In May 1984 a 58-year-old woman presented with a broad spectrum of clinical symptoms including malaise, arthralgia, hemoptysis and dyspnea, proteinuria and hematuria and a vasculitic necrotizing rash. Bronchial biopsies revealed subglottic granulomatous lesions and renal biopsies showed necrosis, extracapillary proliferation and crest formation, confirming the diagnosis of Wegener granulomatosis. Positive c-ANCA and anti-proteinase 3 subfraction (anti-PR3) titers were first analysed in 1991. Clinical remission was achieved by standard immunosuppressive therapy and renal function was stabilised.

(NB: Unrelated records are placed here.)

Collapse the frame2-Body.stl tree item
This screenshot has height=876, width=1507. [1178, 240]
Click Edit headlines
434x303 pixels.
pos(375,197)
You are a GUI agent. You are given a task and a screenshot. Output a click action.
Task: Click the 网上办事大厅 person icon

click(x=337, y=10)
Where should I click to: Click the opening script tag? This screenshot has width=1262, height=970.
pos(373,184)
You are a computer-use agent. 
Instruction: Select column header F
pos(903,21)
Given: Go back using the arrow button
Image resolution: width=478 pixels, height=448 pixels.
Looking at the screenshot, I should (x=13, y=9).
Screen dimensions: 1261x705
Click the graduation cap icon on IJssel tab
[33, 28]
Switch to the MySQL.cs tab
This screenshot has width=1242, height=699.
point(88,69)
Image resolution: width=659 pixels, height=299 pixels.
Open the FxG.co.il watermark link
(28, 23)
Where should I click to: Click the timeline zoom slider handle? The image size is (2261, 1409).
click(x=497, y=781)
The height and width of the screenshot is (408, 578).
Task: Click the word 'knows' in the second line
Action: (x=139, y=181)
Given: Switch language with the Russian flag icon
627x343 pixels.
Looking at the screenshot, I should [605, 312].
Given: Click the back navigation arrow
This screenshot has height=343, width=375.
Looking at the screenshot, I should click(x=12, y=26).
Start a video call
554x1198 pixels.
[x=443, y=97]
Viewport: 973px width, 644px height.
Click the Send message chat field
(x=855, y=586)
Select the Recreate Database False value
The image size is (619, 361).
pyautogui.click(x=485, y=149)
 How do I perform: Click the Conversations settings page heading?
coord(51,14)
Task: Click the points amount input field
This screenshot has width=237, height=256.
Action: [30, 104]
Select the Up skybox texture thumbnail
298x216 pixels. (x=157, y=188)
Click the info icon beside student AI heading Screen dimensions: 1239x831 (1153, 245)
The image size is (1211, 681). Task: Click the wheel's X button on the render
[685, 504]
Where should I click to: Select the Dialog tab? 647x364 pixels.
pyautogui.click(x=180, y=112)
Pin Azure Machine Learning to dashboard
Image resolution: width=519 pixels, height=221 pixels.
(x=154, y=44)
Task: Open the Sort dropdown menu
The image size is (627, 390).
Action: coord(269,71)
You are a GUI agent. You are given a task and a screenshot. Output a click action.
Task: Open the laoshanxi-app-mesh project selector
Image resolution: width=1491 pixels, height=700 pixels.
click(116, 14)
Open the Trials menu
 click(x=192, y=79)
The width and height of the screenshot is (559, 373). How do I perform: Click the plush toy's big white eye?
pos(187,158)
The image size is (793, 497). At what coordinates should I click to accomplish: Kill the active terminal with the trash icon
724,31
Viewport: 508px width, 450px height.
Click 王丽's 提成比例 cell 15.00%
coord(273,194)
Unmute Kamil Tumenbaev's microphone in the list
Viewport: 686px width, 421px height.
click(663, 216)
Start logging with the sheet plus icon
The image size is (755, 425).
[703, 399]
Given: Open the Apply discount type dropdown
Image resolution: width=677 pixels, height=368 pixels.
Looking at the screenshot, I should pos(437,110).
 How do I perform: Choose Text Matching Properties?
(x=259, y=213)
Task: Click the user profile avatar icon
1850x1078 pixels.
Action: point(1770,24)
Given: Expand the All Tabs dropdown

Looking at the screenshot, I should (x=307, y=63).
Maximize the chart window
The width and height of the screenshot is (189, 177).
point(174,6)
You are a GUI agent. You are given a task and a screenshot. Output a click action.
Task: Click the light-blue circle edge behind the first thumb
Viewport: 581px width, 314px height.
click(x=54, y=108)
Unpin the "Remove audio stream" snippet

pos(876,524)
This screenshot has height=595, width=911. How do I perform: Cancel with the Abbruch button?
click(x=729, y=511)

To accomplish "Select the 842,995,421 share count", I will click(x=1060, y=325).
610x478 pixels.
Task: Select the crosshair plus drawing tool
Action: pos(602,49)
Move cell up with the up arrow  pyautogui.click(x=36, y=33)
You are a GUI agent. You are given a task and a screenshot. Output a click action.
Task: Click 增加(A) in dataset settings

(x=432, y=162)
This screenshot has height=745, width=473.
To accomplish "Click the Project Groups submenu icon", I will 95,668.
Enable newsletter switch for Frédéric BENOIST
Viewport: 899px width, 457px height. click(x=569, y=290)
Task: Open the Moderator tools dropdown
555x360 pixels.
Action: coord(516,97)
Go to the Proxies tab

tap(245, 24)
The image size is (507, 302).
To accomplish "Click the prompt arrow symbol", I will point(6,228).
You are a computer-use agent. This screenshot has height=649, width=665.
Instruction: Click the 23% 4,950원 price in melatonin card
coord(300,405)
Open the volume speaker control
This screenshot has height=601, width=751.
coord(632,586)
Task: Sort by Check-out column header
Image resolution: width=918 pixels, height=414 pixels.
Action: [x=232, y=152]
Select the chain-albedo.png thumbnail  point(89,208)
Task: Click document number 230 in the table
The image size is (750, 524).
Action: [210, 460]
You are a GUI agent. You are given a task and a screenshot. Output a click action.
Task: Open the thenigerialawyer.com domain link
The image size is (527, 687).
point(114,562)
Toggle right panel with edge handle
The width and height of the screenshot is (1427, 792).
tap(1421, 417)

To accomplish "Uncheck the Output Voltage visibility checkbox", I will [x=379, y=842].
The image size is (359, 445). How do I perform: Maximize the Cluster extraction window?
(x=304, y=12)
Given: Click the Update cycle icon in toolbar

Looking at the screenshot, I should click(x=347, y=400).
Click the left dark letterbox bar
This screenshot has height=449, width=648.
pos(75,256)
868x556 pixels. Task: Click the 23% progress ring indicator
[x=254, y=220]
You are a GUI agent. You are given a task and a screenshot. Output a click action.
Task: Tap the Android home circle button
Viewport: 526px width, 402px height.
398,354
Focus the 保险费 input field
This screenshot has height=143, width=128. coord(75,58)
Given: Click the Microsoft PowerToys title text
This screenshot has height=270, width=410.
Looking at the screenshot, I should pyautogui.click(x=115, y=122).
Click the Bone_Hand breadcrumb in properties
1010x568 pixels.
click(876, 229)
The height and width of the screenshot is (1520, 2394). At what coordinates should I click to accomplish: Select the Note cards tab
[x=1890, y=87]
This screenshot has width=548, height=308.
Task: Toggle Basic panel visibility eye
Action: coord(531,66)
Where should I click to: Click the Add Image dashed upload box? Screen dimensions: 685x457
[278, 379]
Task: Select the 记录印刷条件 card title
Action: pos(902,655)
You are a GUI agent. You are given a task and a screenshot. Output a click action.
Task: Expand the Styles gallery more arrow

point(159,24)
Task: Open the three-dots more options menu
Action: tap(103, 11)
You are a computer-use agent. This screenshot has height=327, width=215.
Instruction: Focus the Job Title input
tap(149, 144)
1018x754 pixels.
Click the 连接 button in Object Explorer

Several minor relapses were treated with pulsed intravenous cyclophosphamide but the symptoms could not be completely controlled. Eight years after the onset of disease, a dramatic increase in anti-PR3 titers was observed (34438 U/ml, normal range < 10, ELISA), followed 3 months later by a clinically apparent relapse. Immunosuppressive therapy was reinstituted without clinical improvement. At this point plasmapheresis resulted in an amelioration of clinical symptoms as well as a reduction in anti-PR3 titers. Concomitant immunosuppressive therapy was administered with oral corticosteroids. Forty days later anti-PR3 titers increased, reaching 75000 U/ml twelve months later, however this time without associated clinical symptoms. During the following months the patient had a further transient deterioration of pulmonary and renal function due to secondary bacterial infection which was successfully treated with antibiotics. A nephritic sediment was not present during these episodes. Curiously, the anti-PR3 titers have remained excessively elevated for the last three years.